Ahmet Takan, Babacan'ın Gül'ü dışlamasının perde arkasını yazdı: Bu çok klasik bir Abdullah Gül numarası!
Korkusuz Ahmet Takan, bugünkü köşe yazısında yeni partisini kuran Ali Babacan'ın, parti kurucuları arasında yer alacağı söylenen Abdullah Gül'ün dışarıda bırakılmasına ilişkin, "Gül’den habersiz lavaboya yüzlerini yıkamaya bile gidemezler." diye yazdı.
AKP'den ayrılarak kendi partisini kuran eski Başbakan Yardımcısı Ali Babacan'ın, siyasi hayatına 11. Cumhurbaşkanı Abdullah Gül ile birlikte devam edeceği konuşulmuştu.
Ancak geçtiğimiz günlerde Babacan yaptığı açıklamada, “Abdullah Gül ile çok eski dostuz. Ben siyasete girmeden önce tanıyordum. Beni siyasete davet eden kendisi. Bizim parti hazırlık çalışmalarında bize tecrübesiyle ve fikirleri ile çok destek oldu. Ama siyasi kadronun tamamı biz ve bizim arkadaşlarımızdan oluşan kişiler.” demişti.

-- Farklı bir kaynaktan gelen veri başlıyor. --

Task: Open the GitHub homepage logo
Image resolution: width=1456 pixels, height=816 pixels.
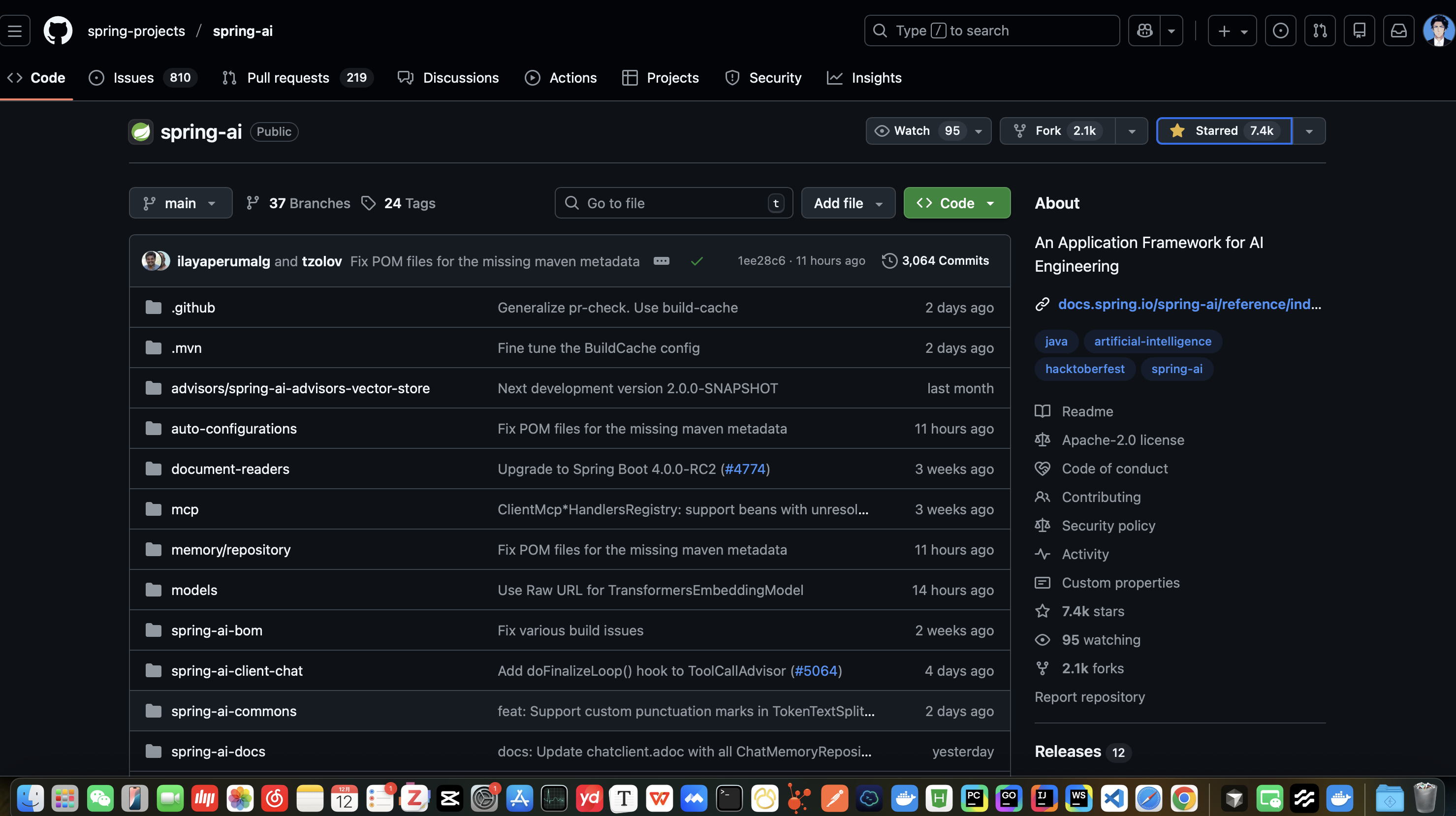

AKP'li Cumhurbaşkanı Tayyip Erdoğan'ın eski danışmanı ve Korkusuz yazarı Ahmet Takan, partiyi birlikte kuracağı konuşulan Gül ve Babacan'ın cephesinden gelen bu açıklamanın perde arkasını yazdı.

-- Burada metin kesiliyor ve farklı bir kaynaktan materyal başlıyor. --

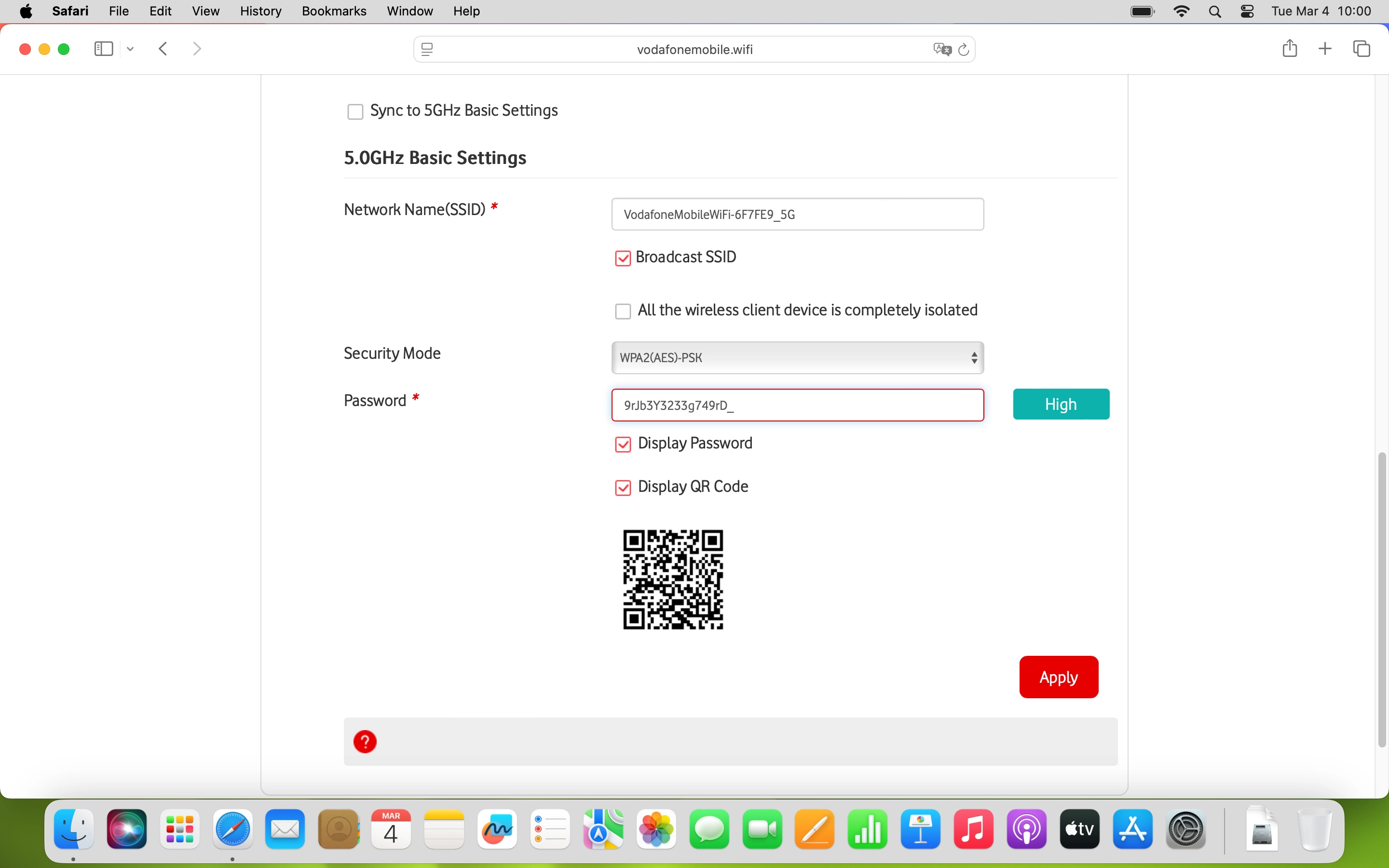1389x868 pixels.
Task: Launch FaceTime from the Dock
Action: point(762,829)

Takan, bu açıklamaların gerçeği yansıtmadığı değerlendirmesini yaparak, "Külahıma anlatın!.. Hepsini çok yakinen bilirim. Ne Babacan ne de partinin programını yazanlar Gül’den habersiz lavaboya yüzlerini yıkamaya bile gidemezler. Bu çok klasik bir Abdullah Gül numarası!.." diye konuştu.

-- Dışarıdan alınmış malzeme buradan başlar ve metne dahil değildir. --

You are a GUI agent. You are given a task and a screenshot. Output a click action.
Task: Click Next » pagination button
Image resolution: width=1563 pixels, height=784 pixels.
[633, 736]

Takan'ın yazısının ilgili bölümü şu şekilde:
Türkiye, şehitlerinin acısı ile kavrulurken geride bıraktığımız hafta, parti kuruluşu yılan hikayesine dönen Abdullah Gül şemsiyeli Ali Babacan’ın şoförlük ettiği hareketin Ankara’da toplantısı vardı. Bir otelde 2 gün kamp yaptılar. Öyle gizli saklı falan da değil. Gelişmelerden haberim oldu. Kurucular listesine kadar… Ama bilerek yazmadım. Bu yüzden sizlerden özür de dilemeyeceğim!.. Geçen hafta, en baştan, şehit acısı ile kavrulurken kısır iç siyaset gelişmelerine girmeyeceğimi belirtmiştim. Amma velakin, dün sabahın erken saatlerinde bir televizyon kanalında Abdullah Gül himayeli Ali Babacan’ı görünce ve partisinin kuruluş dilekçesini de aynı gün vereceğini duyunca, İçişleri Bakanlığı’na gitmelerini beklemeden bilgisayarın başına oturdum. İlk olarak yazının başlığını attım. Nedenine geçmeden önce şunu açıkça belirteyim; Türkiye’nin bugün Ortadoğu’da içinde bulunduğu açmazda en az Tayyip Erdoğan kadar Abdullah Gül, Ali Babacan ve Ahmet Davutoğlu’nun da sorumluluğu var. Başta şehitlerimiz olmak üzere Türkiye’nin tüm acı kayıplarının vebalini sadece Erdoğan’a yüklemek haksızlık olur. Bu satırları büyük bir rahatlıkla yazıyorum. Çünkü, bir döneme çok yakın şahitlik ettim.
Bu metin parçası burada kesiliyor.